Paralayang sendiri merupakan olah raga terbang bebas dengan menggunakan sayap kain (parasut), yang lepas landas dengan kaki. Ini merupakan event tahunan yang digelar di Mantar.

"Sebanyak 40 pilot Paralayang dari 14 negara, termasuk Indonesia, telah mendaftar di Mantar Paragliding XC Open 2017 untuk kategori cross country. Kegiatan juga akan diikuti oleh sekitar 50 pilot paralayang dari berbagai klub di Indonesia untuk kategori fun dan pemula," ujar Faozal dalam keterangan tertulis kepada wartawan.

Menurut Faozal, kegiatan sport tourism kali ketiga ini merupakan agenda tahunan Pemerintah Provinsi NTB, khususnya Dinas Pariwisata NTB. Selain sebagai ajang prestasi, juga untuk meningkatkan grade dari olahraga Paralayang ini di NTB.

"Itu mengapa tahun ini untuk kategori lomba Paralayang di Mantar, KSB ini dibuat agak berbeda dibandingkan dengan tahun-tahun sebelumnya. Dimana untuk tahun ini selain menggelar kejuaraan dengan kategori akurasi atau ketepatan mendarat, juga diselenggarakan lomba dengan kategori XC atau cross country (lintas alam) yang lebih bergengsi," ucap Faozal.

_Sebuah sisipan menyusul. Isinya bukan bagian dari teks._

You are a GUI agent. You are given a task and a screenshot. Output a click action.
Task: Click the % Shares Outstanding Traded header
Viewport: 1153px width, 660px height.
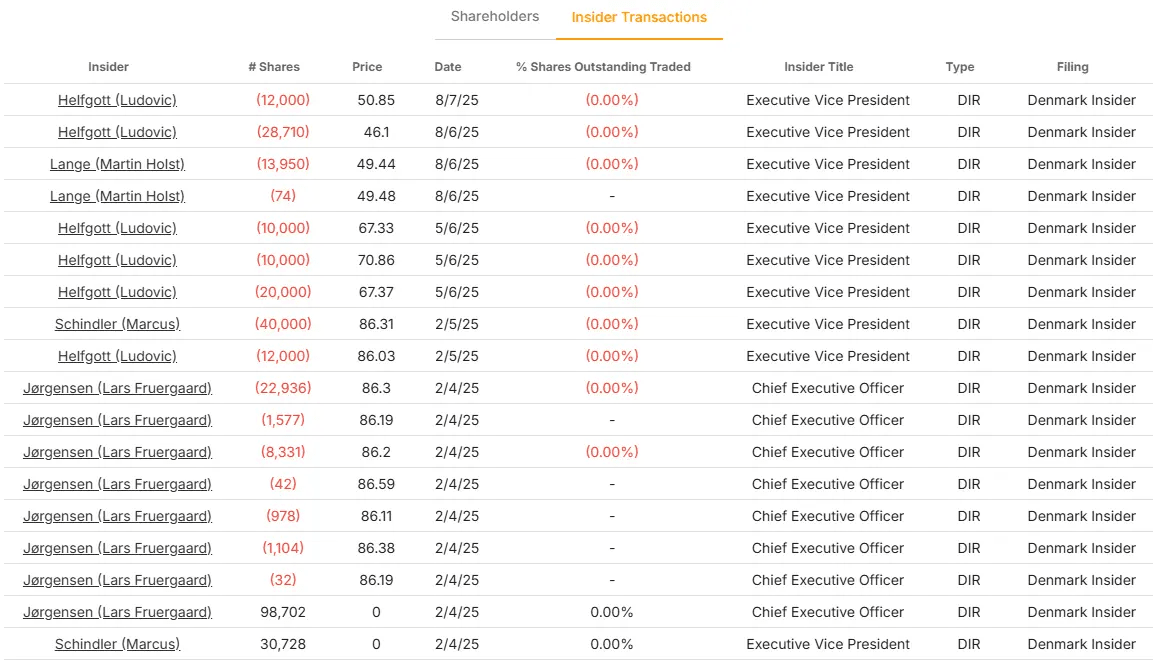(603, 67)
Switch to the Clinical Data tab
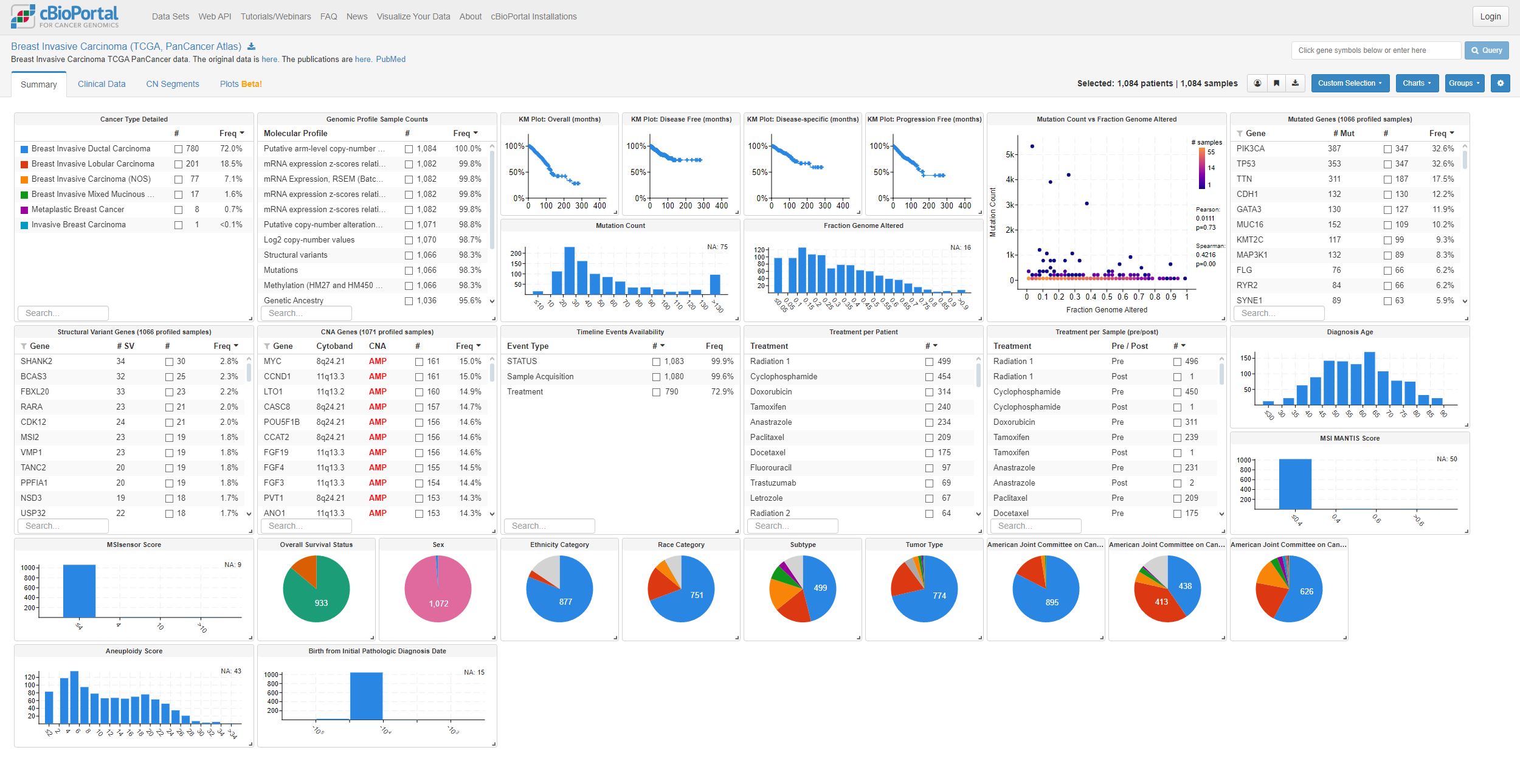The image size is (1520, 784). tap(102, 84)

Lebih dari itu, melalui penyelenggaraan Mantar Paragliding XC Open 2017 ini, lanjut Faozal, berbagai potensi kepariwisataan yang ada di NTB, khususnya di KSB akan lebih terekspose keluar. Sehingga ke depan daerah KSB yang memiliki keindahan alam dan keunikan seni budaya, serta kelezatan aneka kulinernya ini bisa menjelma jadi daerah tujuan wisata yang banyak dikunjungi para wisatawan.

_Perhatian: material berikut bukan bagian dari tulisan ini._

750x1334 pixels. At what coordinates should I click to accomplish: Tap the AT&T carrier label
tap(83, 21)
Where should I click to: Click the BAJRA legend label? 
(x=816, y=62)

"Ada yang sangat unik di Mantar, konon berasal dari beragam etnis, juga memiliki keanehan, ada orang albino yang jumlahnya selalu tujuh orang. Kalau ada yang meninggal satu, maka akan lahir satu lagi orang albino, sehingga tetap tujuh orang," ucap Faozal.

Wakil Presiden Asian Continental Paragliding Association (ACPA) Nixon Ray yang juga perwakilan dari FASI Pusat mengatakan, kegiatan ini selain akan mengangkat nama Mantar ke dunia internasional juga diharapkan dapat meningkatkan kualitas para pilot Paralayang Indonesia, termasuk menambah jam terbangnya.

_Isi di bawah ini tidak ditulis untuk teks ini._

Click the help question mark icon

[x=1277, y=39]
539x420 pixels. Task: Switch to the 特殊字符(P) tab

"Spot di Mantar ini sangat bagus sekali, world class. Di Indonesia baru ada dua lokasi seperti ini, Mantar, dan satunya lagi di Palu, Provinsi Sulawesi Tengah," kata Nixon.

Sejak Mei 2015, daerah ini memang dibuka sebagai lokasi Mantar Paralayang oleh Ketua KONI Kabupaten Sumbawa Barat. Puncak Mantar berada di areal seluas 2.000 meter persegi. Desa di ketinggian 558 meter di atas permukaan laut ini dikembangkan menjadi seluas 7.000 meter persegi.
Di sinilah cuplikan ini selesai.